REQUEST
Rewrite every line of the records below as a numbered list, omitting blank lines.

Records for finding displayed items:

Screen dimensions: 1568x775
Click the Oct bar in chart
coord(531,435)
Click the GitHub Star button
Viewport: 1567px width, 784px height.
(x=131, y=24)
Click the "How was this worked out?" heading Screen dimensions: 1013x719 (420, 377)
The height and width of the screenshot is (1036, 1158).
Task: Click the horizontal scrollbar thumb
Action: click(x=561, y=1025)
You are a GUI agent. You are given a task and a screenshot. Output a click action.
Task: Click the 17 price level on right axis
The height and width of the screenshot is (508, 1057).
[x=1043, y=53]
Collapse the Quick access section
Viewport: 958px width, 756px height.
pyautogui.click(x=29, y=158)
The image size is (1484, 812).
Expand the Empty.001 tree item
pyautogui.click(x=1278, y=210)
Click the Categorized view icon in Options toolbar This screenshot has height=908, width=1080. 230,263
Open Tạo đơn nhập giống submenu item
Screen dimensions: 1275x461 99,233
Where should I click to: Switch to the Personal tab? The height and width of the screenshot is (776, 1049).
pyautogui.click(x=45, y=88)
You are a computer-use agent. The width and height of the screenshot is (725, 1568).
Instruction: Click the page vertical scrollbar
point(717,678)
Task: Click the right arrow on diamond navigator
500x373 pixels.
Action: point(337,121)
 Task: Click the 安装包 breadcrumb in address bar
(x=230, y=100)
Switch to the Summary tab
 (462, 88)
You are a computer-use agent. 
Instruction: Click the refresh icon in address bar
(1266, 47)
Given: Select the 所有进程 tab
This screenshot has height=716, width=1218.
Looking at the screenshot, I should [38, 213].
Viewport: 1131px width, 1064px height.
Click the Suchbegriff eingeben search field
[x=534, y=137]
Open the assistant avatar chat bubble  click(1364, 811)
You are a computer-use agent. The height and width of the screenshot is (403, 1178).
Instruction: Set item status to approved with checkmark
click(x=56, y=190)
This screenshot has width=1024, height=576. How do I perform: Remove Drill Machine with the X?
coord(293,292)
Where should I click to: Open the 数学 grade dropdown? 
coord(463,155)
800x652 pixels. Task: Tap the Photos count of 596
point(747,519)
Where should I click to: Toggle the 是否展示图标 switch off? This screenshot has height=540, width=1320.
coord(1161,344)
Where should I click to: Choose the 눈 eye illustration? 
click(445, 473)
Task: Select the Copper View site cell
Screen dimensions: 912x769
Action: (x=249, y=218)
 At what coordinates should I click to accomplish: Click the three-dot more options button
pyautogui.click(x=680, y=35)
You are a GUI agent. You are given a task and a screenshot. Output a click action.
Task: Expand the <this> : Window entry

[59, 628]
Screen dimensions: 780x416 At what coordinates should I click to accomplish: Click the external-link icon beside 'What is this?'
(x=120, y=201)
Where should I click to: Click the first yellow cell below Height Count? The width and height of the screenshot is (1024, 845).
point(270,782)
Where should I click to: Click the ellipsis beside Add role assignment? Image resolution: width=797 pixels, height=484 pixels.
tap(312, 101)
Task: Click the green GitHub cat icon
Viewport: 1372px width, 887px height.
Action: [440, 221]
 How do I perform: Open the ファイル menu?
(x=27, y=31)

ANSWER
1. Screen dimensions: 1568x775
2. Click the Oct bar in chart
3. coord(531,435)
4. Click the GitHub Star button
5. Viewport: 1567px width, 784px height.
6. (x=131, y=24)
7. Click the "How was this worked out?" heading Screen dimensions: 1013x719 (420, 377)
8. The height and width of the screenshot is (1036, 1158).
9. Task: Click the horizontal scrollbar thumb
10. Action: click(x=561, y=1025)
11. You are a GUI agent. You are given a task and a screenshot. Output a click action.
12. Task: Click the 17 price level on right axis
13. The height and width of the screenshot is (508, 1057).
14. [x=1043, y=53]
15. Collapse the Quick access section
16. Viewport: 958px width, 756px height.
17. pyautogui.click(x=29, y=158)
18. The image size is (1484, 812).
19. Expand the Empty.001 tree item
20. pyautogui.click(x=1278, y=210)
21. Click the Categorized view icon in Options toolbar This screenshot has height=908, width=1080. 230,263
22. Open Tạo đơn nhập giống submenu item
23. Screen dimensions: 1275x461 99,233
24. Where should I click to: Switch to the Personal tab? The height and width of the screenshot is (776, 1049).
25. pyautogui.click(x=45, y=88)
26. You are a computer-use agent. The width and height of the screenshot is (725, 1568).
27. Instruction: Click the page vertical scrollbar
28. point(717,678)
29. Task: Click the right arrow on diamond navigator
30. 500x373 pixels.
31. Action: point(337,121)
32.  Task: Click the 安装包 breadcrumb in address bar
33. (x=230, y=100)
34. Switch to the Summary tab
35.  (462, 88)
36. You are a computer-use agent. 
37. Instruction: Click the refresh icon in address bar
38. (1266, 47)
39. Given: Select the 所有进程 tab
40. This screenshot has height=716, width=1218.
41. Looking at the screenshot, I should [38, 213].
42. Viewport: 1131px width, 1064px height.
43. Click the Suchbegriff eingeben search field
44. [x=534, y=137]
45. Open the assistant avatar chat bubble  click(1364, 811)
46. You are a computer-use agent. The height and width of the screenshot is (403, 1178).
47. Instruction: Set item status to approved with checkmark
48. click(x=56, y=190)
49. This screenshot has width=1024, height=576. How do I perform: Remove Drill Machine with the X?
50. coord(293,292)
51. Where should I click to: Open the 数学 grade dropdown? 
52. coord(463,155)
53. 800x652 pixels. Task: Tap the Photos count of 596
54. point(747,519)
55. Where should I click to: Toggle the 是否展示图标 switch off? This screenshot has height=540, width=1320.
56. coord(1161,344)
57. Where should I click to: Choose the 눈 eye illustration? 
58. click(445, 473)
59. Task: Select the Copper View site cell
60. Screen dimensions: 912x769
61. Action: (x=249, y=218)
62.  At what coordinates should I click to accomplish: Click the three-dot more options button
63. pyautogui.click(x=680, y=35)
64. You are a GUI agent. You are given a task and a screenshot. Output a click action.
65. Task: Expand the <this> : Window entry
66. [59, 628]
67. Screen dimensions: 780x416 At what coordinates should I click to accomplish: Click the external-link icon beside 'What is this?'
68. (x=120, y=201)
69. Where should I click to: Click the first yellow cell below Height Count? The width and height of the screenshot is (1024, 845).
70. point(270,782)
71. Where should I click to: Click the ellipsis beside Add role assignment? Image resolution: width=797 pixels, height=484 pixels.
72. tap(312, 101)
73. Task: Click the green GitHub cat icon
74. Viewport: 1372px width, 887px height.
75. Action: [440, 221]
76.  How do I perform: Open the ファイル menu?
77. (x=27, y=31)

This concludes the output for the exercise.